Under Lacerda's plan, the Indian foundation, a federal agency known
by its acronym FUNAI,no longer would provide basic services such as
health and education to indigenous tribes.
But he said the agency would continue to defend the rights and
interests of the tribes, which account for 350,000 of Brazil's total
population of 160 million.
The proposal already has run into opposition.
Officials from nongovernmental organisations say they fear Indian
reservations whose lands have been protected until now will fling
open their doors to unscrupulous loggers and miners in order to
survive.
But Lacerda insisted in the interview conducted on Wednesday that the
idea is not to let unbridled capitalism run riot in the vast expanses
of Brazil's largely untapped Amazon rain forest.
``Naturally these communities cannot be abandoned to their own luck
to compete in a market for which their culture is not suited,''
Lacerda said.
``It's as if you let an indigenous community compete on the Chicago
exchange, or on the Amsterdam bourse, or compete with (billionaire
international speculator) George Soros for example. What do you think
would happen?'' he said.
But the tribes may have little choice. The Indian foundation is broke
and has debts of $3.8 million to small suppliers.
Its 1999 budget, initially pegged at $44 million, has been cut to $17
million as part of a sweeping government fiscal austerity plan
designed to pull Brazil back from a currency collapse in mid-January.

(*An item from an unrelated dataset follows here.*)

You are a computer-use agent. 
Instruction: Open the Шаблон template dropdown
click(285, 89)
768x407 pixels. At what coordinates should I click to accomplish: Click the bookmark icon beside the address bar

In FUNAI's dilapidated headquarters in Brasilia, the paint is
crumbling and office desks are crowded with antiquated telephones.
Some of the foundation's 48 regional outposts have been forced to
suspend basic services.
Indian tribes demanding better health care or the demarcation of
their land have kidnapped several FUNAI officials in recent months to
protest the cuts.
All this has made for a bumpy start for Lacerda, a career politician
who took over FUNAI in February following the death in a plane crash
of the organisation's previous president, Sullivan Silvestre.
Last week, he was forcibly marched out of his office by a group of
Indians from the Xavante tribe who were upset about his
administrative style. After a 15-hour negotiating session, he was
escorted right back to his desk in a gesture of reconciliation.
Lacerda said the clashes came with the job.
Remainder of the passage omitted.